Saved data entries
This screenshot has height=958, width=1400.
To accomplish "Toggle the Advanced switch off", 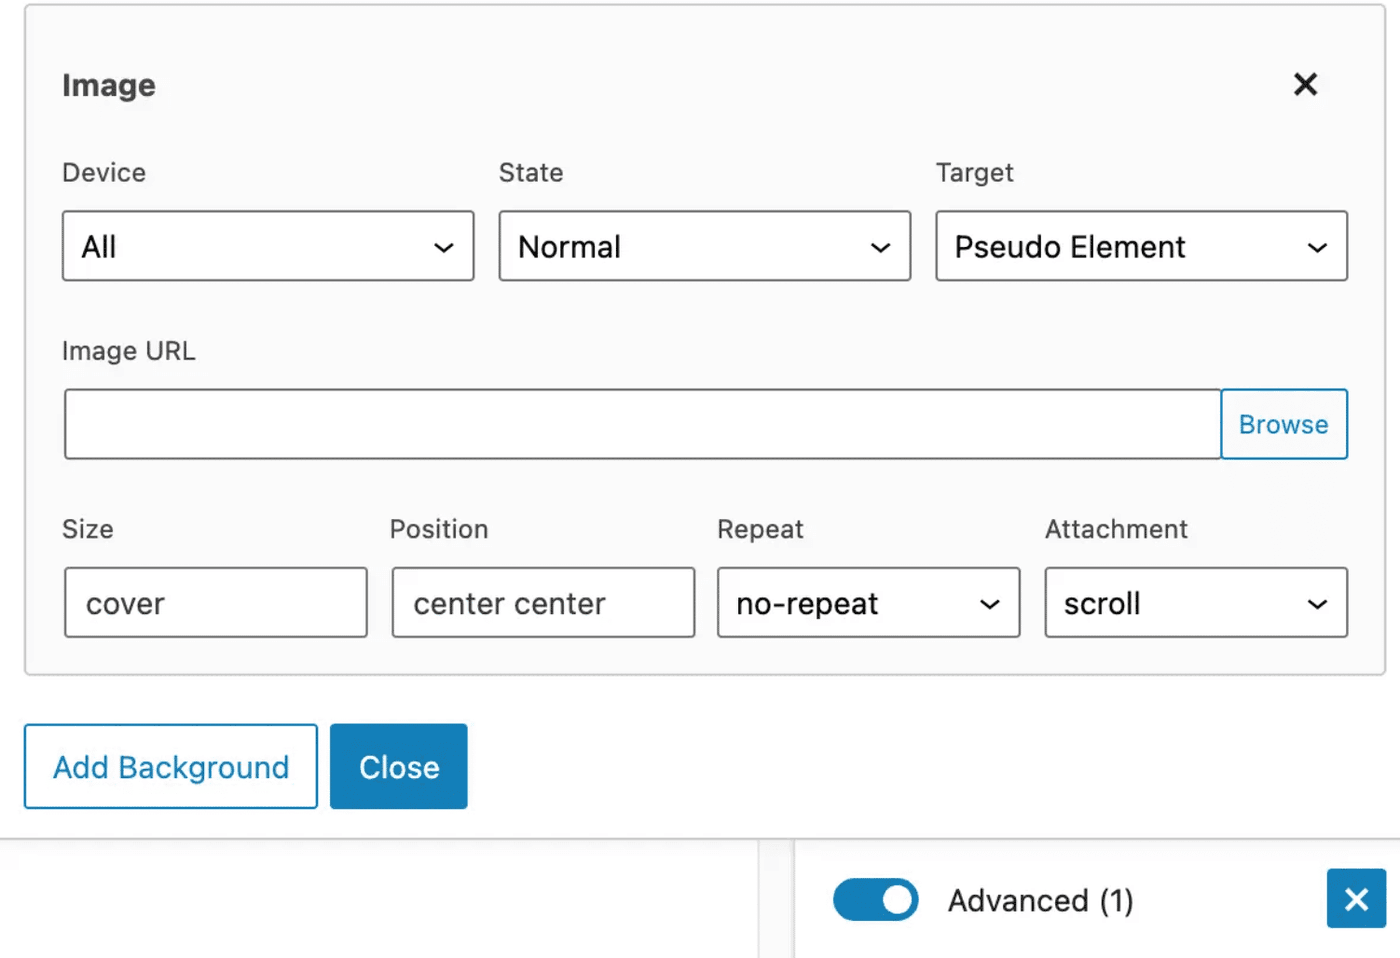I will (x=875, y=900).
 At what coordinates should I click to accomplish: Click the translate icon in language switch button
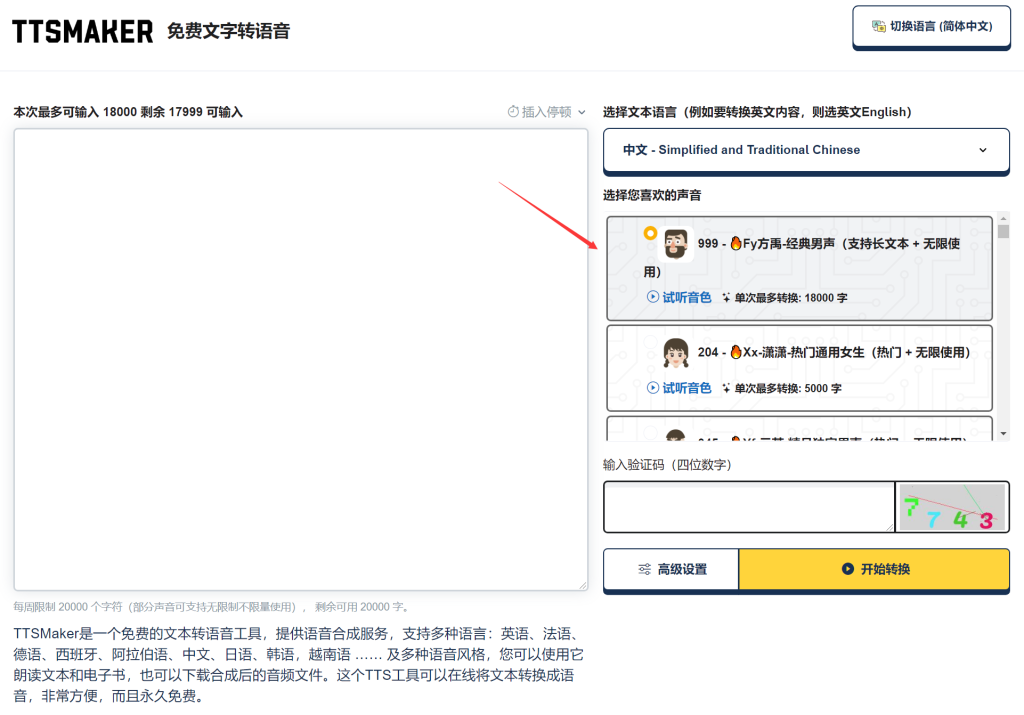click(x=878, y=26)
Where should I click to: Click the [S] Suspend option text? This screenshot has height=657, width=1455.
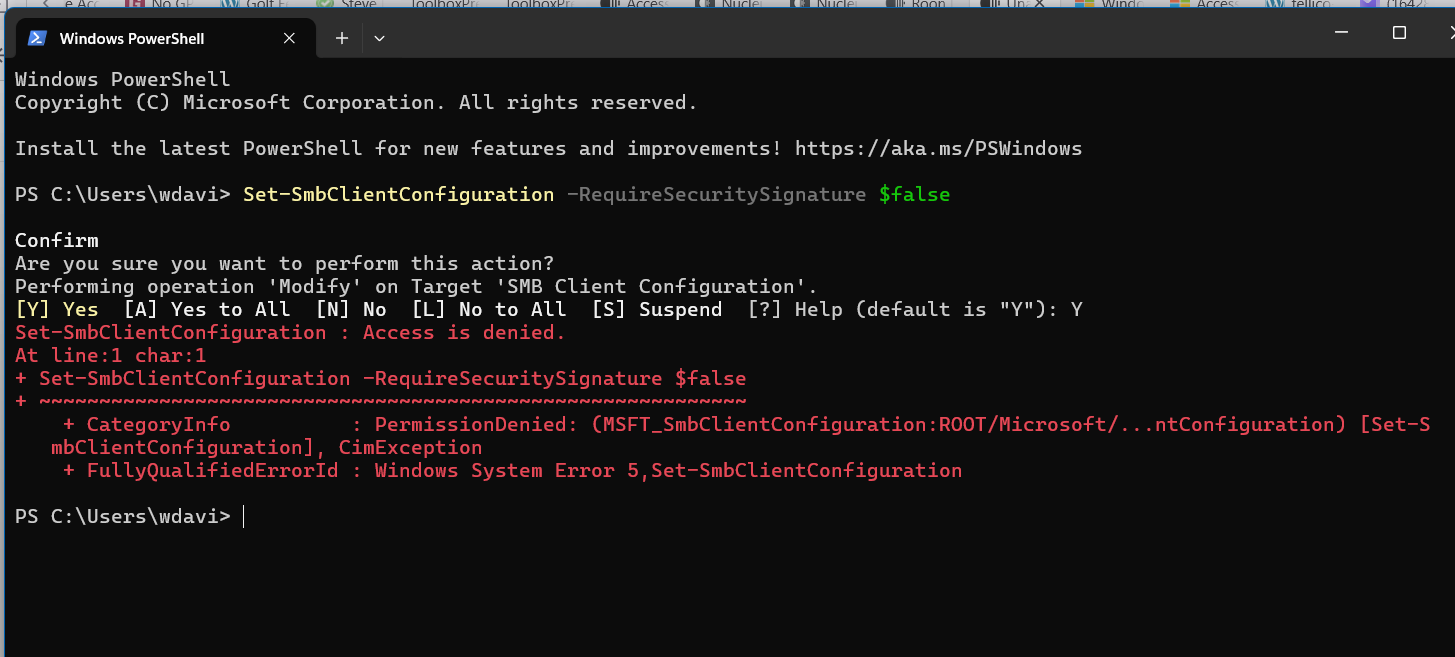[656, 309]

PROBLEM TO WORK ON
From the line that holds "Where should I" to the last line of the records, please copy each line exactly and nothing else. Pictures stay out.

RESPONSE TO THIS TASK
Where should I click to: Click the [S] Suspend option text? This screenshot has height=657, width=1455.
[656, 309]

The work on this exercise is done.